Implementation Details
Pytorch supports three levels of precision for FP32 models: Highest (model uses FP32 based GEMMs), High (model uses native TF32 based GEMMs – if available), and Medium (model uses BF16 based GEMMs -Not implemented in current Pytorch). We use the infrastructure for Medium precision to implement our approach, which we refer to as TF32-Emulation. In the current implementation, the Linear layers in Pytorch use TF32-emulation. Support for additional operators is under consideration at AMD.
Our code is available at: ROCmSoftwarePlatform/pytorch at release/1.13_tf32_medium (github.com).
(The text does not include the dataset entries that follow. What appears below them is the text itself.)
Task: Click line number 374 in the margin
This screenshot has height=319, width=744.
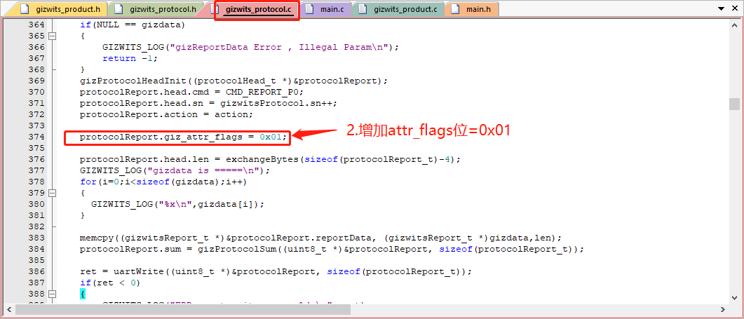Action: (35, 137)
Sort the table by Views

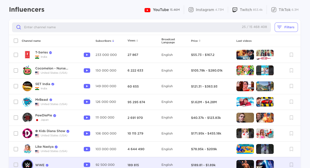133,41
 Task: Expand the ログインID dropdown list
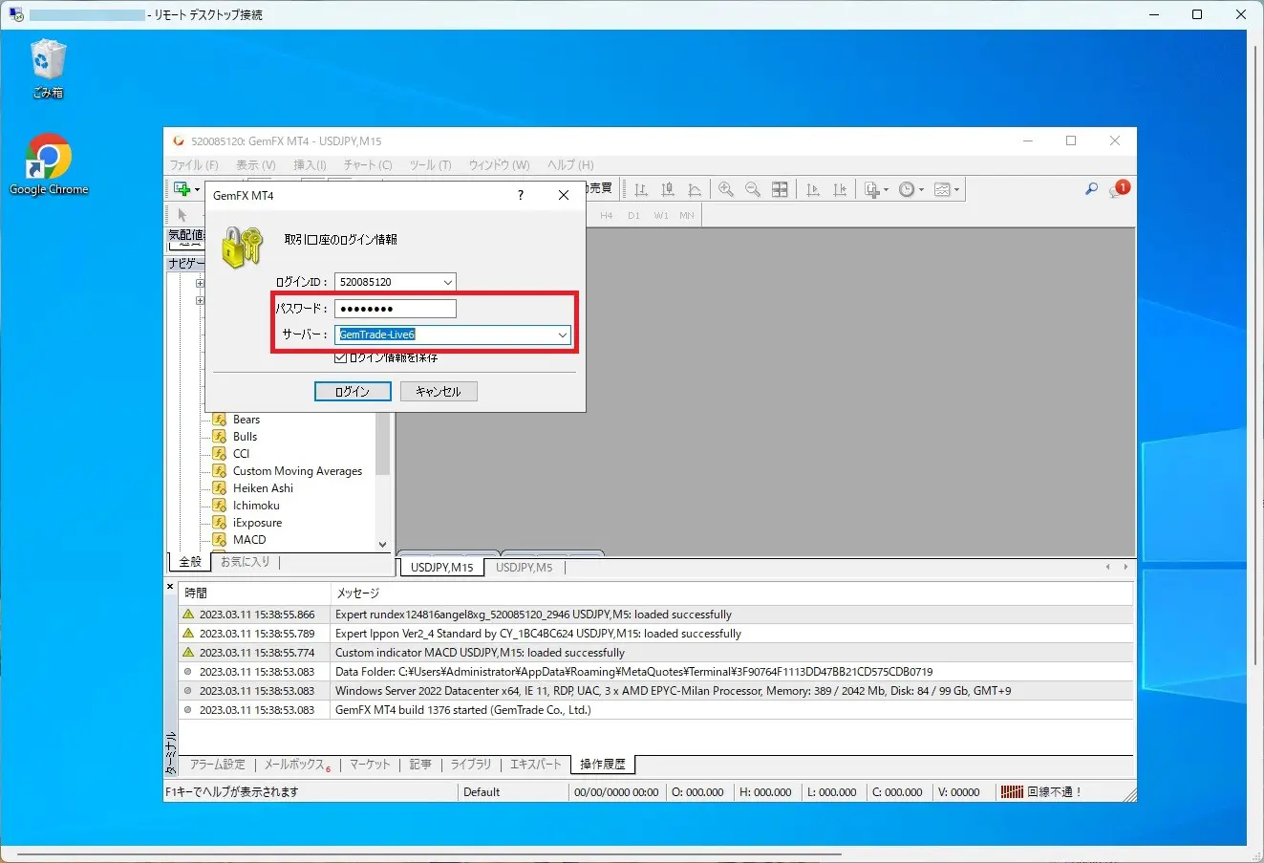(447, 282)
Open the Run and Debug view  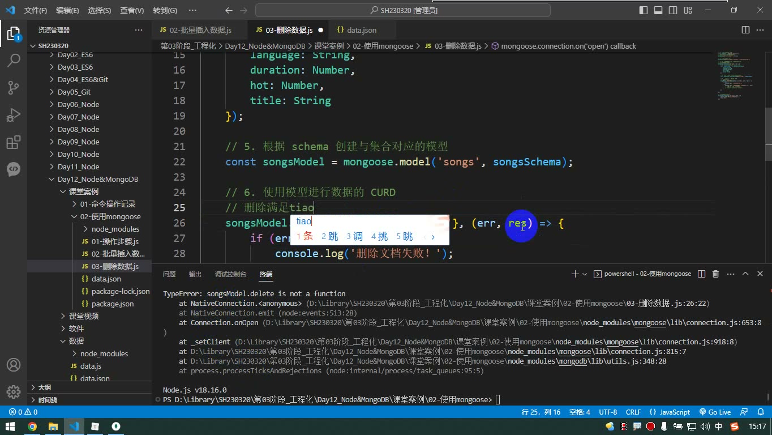[14, 114]
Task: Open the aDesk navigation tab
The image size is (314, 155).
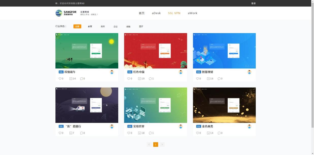Action: pyautogui.click(x=156, y=13)
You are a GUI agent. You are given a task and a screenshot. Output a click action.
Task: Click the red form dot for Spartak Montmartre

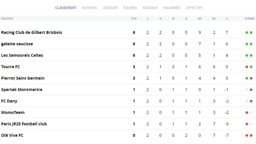coord(251,90)
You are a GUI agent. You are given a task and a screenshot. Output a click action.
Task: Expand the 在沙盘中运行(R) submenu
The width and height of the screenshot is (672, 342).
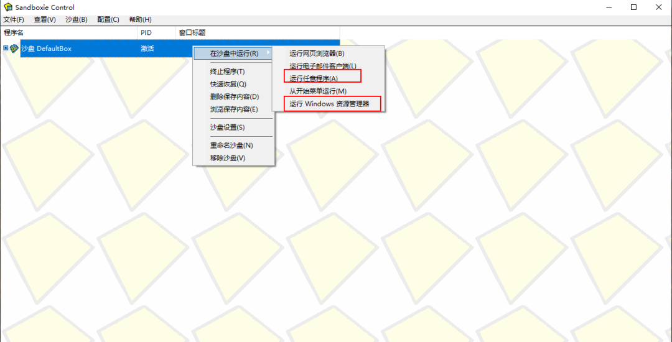click(234, 53)
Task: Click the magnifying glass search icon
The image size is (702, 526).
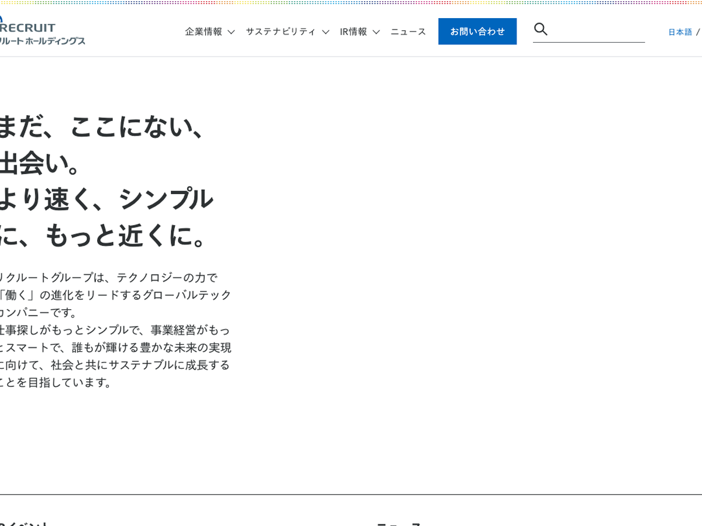Action: tap(541, 29)
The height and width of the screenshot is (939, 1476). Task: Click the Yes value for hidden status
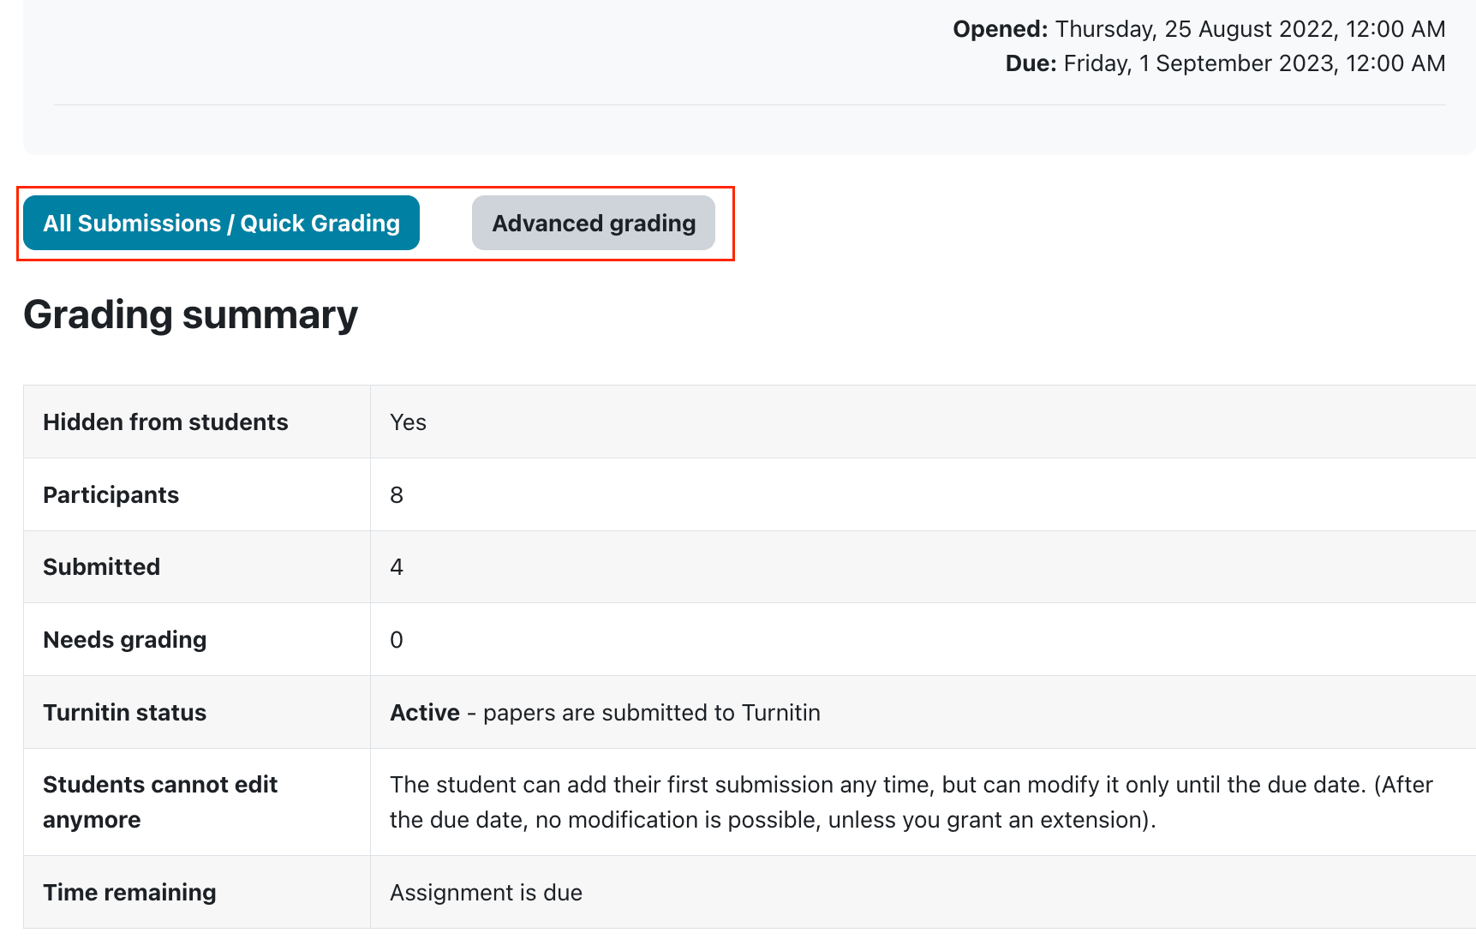point(408,422)
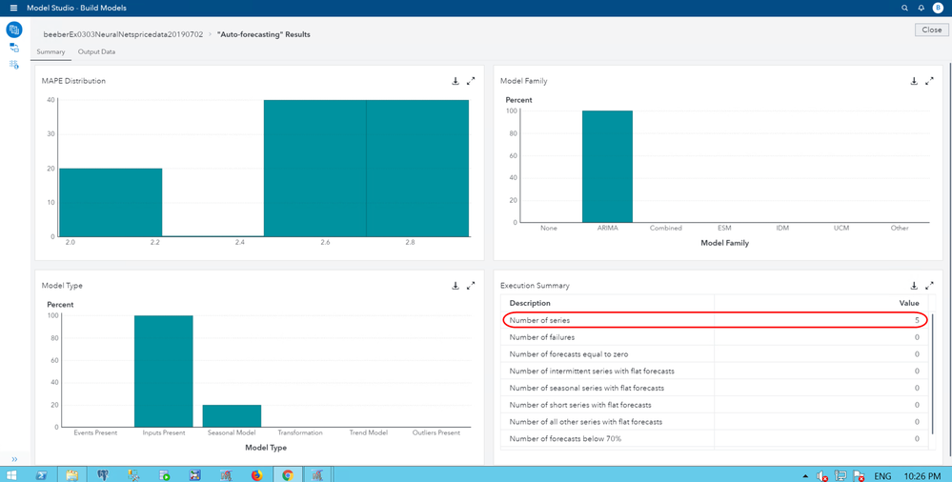Open Chrome from the Windows taskbar
Image resolution: width=952 pixels, height=482 pixels.
[287, 473]
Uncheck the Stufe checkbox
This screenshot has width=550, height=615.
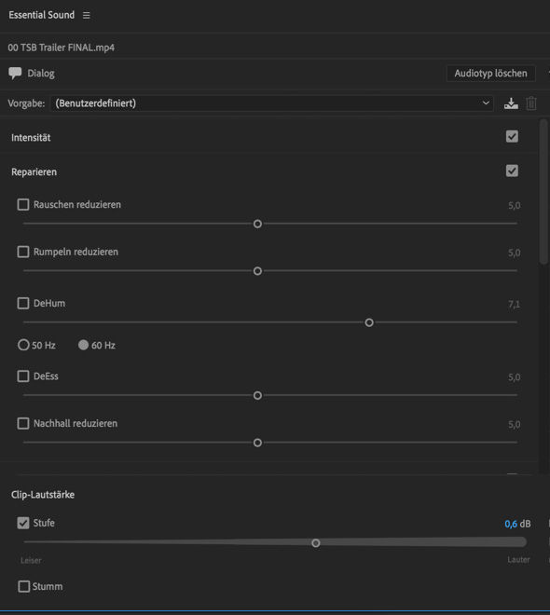click(23, 523)
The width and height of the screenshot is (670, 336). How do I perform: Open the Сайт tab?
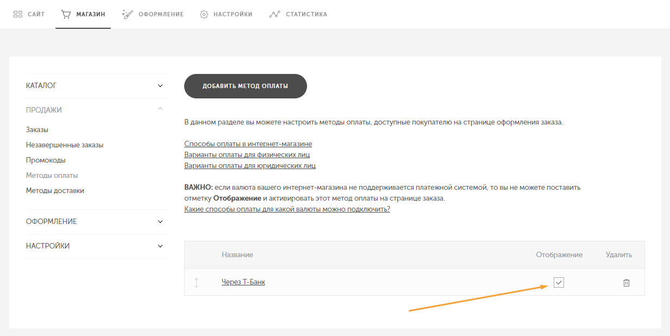coord(29,14)
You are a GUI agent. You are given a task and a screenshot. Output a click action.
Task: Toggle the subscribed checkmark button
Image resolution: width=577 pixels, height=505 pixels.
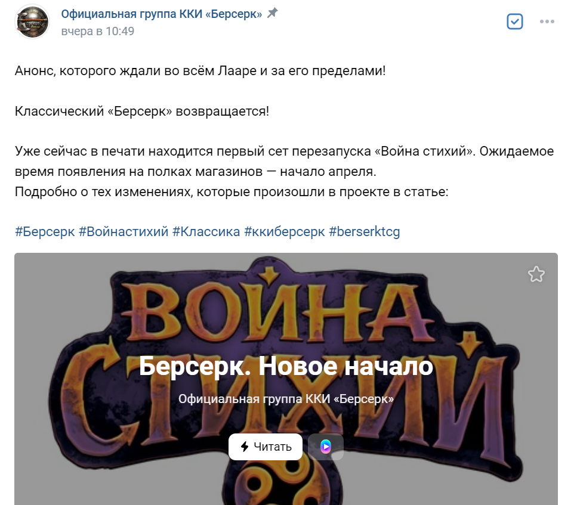(514, 21)
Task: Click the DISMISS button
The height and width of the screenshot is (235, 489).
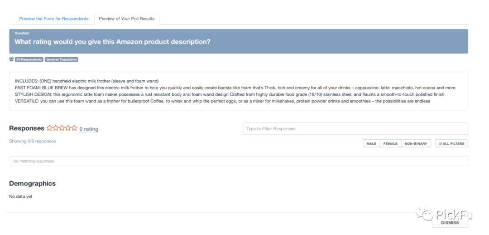Action: pyautogui.click(x=450, y=223)
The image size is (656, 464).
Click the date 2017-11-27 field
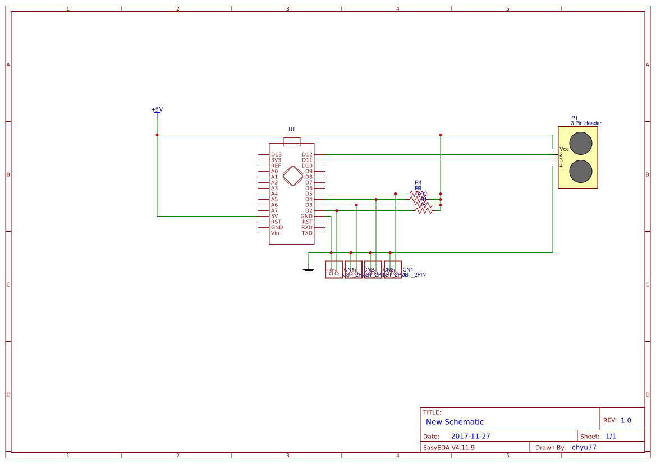click(471, 436)
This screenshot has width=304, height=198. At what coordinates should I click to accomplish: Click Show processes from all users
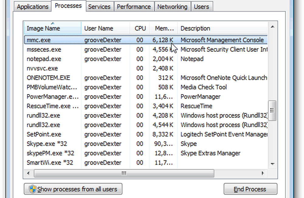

This feature can be utilized by building PyTorch using the above mentioned code link and adding “torch.backends.cudnn.allow_tf32 = True” in one’s code at the beginning of the main file after the import statements.
Performance Comparisons
We compare the performance of TF32-Emulation approach to the default FP32 implementation on a set of ML models widely used in the community. As shown in the Figure 1, we observe a speedup of up to 1.79x over the default implementation on Transformer derived from MLPerf implementation; the relative speedup varies corresponding to the time spent on GEMM operations relative to elementwise/reduction/norm operations. For brevity purposes, we have not included convergence results, although we observed expected convergence for TF32-Emulation relative to FP32 based implementations for these models.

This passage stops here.